Namibia and Germany’s role as an imperial power
09. Juni 2022
| BP Miller on Unsplash

On Friday, May 28th, 2021, the German government apologized for its role in committing genocide in Namibia a century ago. More specifically, as reported by the BBC, the apology recognized that, as an Imperial power in Namibia, Germany was responsible for the killing, between 1904 and 1908, of tens of thousands of Ovaherero and Nama people, amounting to some 80% of the Ovaherero and over 40% of the Nama. Their land and livestock were also confiscated.

As societies around the world seek to confront violence committed in the historical past, the German apology is worth examining.

Seen through the field of Transitional Justice, we could assess the German apology by asking whether it contributes according to each of five general categories: (1) accountability; (2) truth; (3) repair (or reparations); (4) collective memory; and (5) non-repetition. Admittedly, there are no exact metrics for scoring along any of these dimensions. But we could at least determine whether an initiative should be rated high, medium, or low for each according to common understandings and global best practice.

# Task data

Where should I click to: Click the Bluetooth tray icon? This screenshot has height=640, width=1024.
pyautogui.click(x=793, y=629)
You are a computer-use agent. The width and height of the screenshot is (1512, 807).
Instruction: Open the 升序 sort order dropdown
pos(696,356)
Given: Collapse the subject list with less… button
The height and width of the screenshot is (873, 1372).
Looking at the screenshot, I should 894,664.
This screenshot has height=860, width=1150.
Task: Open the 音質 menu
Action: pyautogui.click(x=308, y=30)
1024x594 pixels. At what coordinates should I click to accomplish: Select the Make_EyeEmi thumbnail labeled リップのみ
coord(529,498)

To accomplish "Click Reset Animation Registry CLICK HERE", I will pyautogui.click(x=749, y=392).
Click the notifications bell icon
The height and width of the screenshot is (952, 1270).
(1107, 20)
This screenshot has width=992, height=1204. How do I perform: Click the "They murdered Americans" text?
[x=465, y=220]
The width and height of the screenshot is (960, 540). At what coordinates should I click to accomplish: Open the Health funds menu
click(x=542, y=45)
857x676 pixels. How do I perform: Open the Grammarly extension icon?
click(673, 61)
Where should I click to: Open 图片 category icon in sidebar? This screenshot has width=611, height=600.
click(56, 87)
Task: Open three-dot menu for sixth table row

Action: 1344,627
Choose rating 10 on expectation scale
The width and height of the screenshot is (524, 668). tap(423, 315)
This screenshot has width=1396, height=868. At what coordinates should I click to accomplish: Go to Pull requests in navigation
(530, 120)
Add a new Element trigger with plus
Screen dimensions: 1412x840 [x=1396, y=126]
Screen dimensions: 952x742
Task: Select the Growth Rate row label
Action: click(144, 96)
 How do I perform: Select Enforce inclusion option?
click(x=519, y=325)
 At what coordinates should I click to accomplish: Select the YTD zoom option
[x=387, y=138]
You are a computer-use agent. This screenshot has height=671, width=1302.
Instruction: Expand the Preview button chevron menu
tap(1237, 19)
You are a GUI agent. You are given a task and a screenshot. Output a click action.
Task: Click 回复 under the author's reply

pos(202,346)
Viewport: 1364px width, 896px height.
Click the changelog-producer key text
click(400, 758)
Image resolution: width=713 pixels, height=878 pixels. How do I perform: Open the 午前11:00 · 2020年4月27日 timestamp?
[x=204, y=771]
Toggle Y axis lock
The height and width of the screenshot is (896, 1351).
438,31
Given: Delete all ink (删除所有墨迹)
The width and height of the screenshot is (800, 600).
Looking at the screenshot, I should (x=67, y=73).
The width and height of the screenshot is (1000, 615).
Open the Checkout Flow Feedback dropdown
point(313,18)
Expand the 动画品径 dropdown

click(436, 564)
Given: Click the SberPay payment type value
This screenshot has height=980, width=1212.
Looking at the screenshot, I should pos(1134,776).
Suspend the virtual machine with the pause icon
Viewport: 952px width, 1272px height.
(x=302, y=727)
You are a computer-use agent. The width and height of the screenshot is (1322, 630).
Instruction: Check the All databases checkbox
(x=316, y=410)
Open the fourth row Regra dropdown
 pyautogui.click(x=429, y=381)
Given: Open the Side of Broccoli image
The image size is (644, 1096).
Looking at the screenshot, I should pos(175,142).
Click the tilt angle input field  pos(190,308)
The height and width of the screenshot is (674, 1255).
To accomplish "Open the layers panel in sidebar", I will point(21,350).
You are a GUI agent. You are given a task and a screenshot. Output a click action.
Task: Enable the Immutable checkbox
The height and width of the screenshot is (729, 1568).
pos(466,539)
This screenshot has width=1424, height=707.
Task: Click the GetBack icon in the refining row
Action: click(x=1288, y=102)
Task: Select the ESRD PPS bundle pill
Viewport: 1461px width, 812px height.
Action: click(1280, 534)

# Task requirements
1: In the entries, take the lines between the one holding "857x676 pixels. How" and the one holding "click(400, 758)", inclusive, and rename "three-dot menu" to "overflow menu". Return only those lines, otherwise unchanged.
2: Continue the piece on Germany's apology for the genocide in Namibia from where it stops.

# Answers for the tasks
1:
857x676 pixels. How do I perform: Open the Grammarly extension icon?
click(673, 61)
Where should I click to: Open 图片 category icon in sidebar? This screenshot has width=611, height=600.
click(56, 87)
Task: Open overflow menu for sixth table row

Action: 1344,627
Choose rating 10 on expectation scale
The width and height of the screenshot is (524, 668). tap(423, 315)
This screenshot has width=1396, height=868. At what coordinates should I click to accomplish: Go to Pull requests in navigation
(530, 120)
Add a new Element trigger with plus
Screen dimensions: 1412x840 [x=1396, y=126]
Screen dimensions: 952x742
Task: Select the Growth Rate row label
Action: click(144, 96)
 How do I perform: Select Enforce inclusion option?
click(x=519, y=325)
 At what coordinates should I click to accomplish: Select the YTD zoom option
[x=387, y=138]
You are a computer-use agent. This screenshot has height=671, width=1302.
Instruction: Expand the Preview button chevron menu
tap(1237, 19)
You are a GUI agent. You are given a task and a screenshot. Output a click action.
Task: Click 回复 under the author's reply

pos(202,346)
Viewport: 1364px width, 896px height.
Click the changelog-producer key text
click(400, 758)

2:
Although examining the apology from each of these perspectives would be fruitful (my guess is that the score would be “low” to “medium”, at best, along most dimensions), this essay will focus only on the last of these, “non-repetition”. Is it likely that this act of contrition by the German state, a public acknowledgement of its role in crimes committed over a hundred years ago, will contribute to non-repetition of similar crimes in the future? Does the act of apology have a preventative element, somehow inhibiting crimes that might be similar enough or analogous enough to warrant the comparison?

The short answer is no.

First, if we take a very narrow definition of “non-repetition”— the idea that specific acts would not be committed again in the future – the question in this case seems almost absurd. After all, the course of history over the last century has already made it virtually impossible for the German state to engage in genocidal acts in Namibia in 2021 in a way that resembles the acts committed between 1904-1908. The apology may be icing on the cake of global geopolitical changes, but its contribution to the unlikelihood of repetition of these crimes is minutely small compared to other economic, social, and political forces at work.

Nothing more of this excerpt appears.